#### Problem to work on:
Having read the data, transcribe all of it without deviation.

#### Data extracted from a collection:
*** Block opens ***
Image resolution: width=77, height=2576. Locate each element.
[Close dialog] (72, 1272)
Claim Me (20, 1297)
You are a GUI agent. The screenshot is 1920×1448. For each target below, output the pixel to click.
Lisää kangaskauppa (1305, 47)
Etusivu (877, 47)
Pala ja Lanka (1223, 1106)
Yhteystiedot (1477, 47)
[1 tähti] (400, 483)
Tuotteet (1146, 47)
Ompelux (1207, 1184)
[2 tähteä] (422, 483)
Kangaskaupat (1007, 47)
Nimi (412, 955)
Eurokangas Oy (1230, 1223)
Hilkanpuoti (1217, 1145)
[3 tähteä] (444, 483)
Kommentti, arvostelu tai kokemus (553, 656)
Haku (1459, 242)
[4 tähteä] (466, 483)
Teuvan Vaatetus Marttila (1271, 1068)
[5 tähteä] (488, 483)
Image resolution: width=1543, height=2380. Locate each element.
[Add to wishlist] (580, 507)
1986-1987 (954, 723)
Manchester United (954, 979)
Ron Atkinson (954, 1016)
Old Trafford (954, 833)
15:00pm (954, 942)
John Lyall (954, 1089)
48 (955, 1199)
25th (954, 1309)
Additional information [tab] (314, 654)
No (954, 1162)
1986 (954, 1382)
*** Block closes ***
#### Answer to this exercise:
Image resolution: width=77, height=2576. Locate each element.
[Close dialog] (72, 1272)
Claim Me (20, 1297)
You are a GUI agent. The screenshot is 1920×1448. For each target below, output the pixel to click.
Lisää kangaskauppa (1305, 47)
Etusivu (877, 47)
Pala ja Lanka (1223, 1106)
Yhteystiedot (1477, 47)
[1 tähti] (400, 483)
Tuotteet (1146, 47)
Ompelux (1207, 1184)
[2 tähteä] (422, 483)
Kangaskaupat (1007, 47)
Nimi (412, 955)
Eurokangas Oy (1230, 1223)
Hilkanpuoti (1217, 1145)
[3 tähteä] (444, 483)
Kommentti, arvostelu tai kokemus (553, 656)
Haku (1459, 242)
[4 tähteä] (466, 483)
Teuvan Vaatetus Marttila (1271, 1068)
[5 tähteä] (488, 483)
Image resolution: width=1543, height=2380. Locate each element.
[Add to wishlist] (580, 507)
1986-1987 (954, 723)
Manchester United (954, 979)
Ron Atkinson (954, 1016)
Old Trafford (954, 833)
15:00pm (954, 942)
John Lyall (954, 1089)
48 (955, 1199)
25th (954, 1309)
Additional information [tab] (314, 654)
No (954, 1162)
1986 (954, 1382)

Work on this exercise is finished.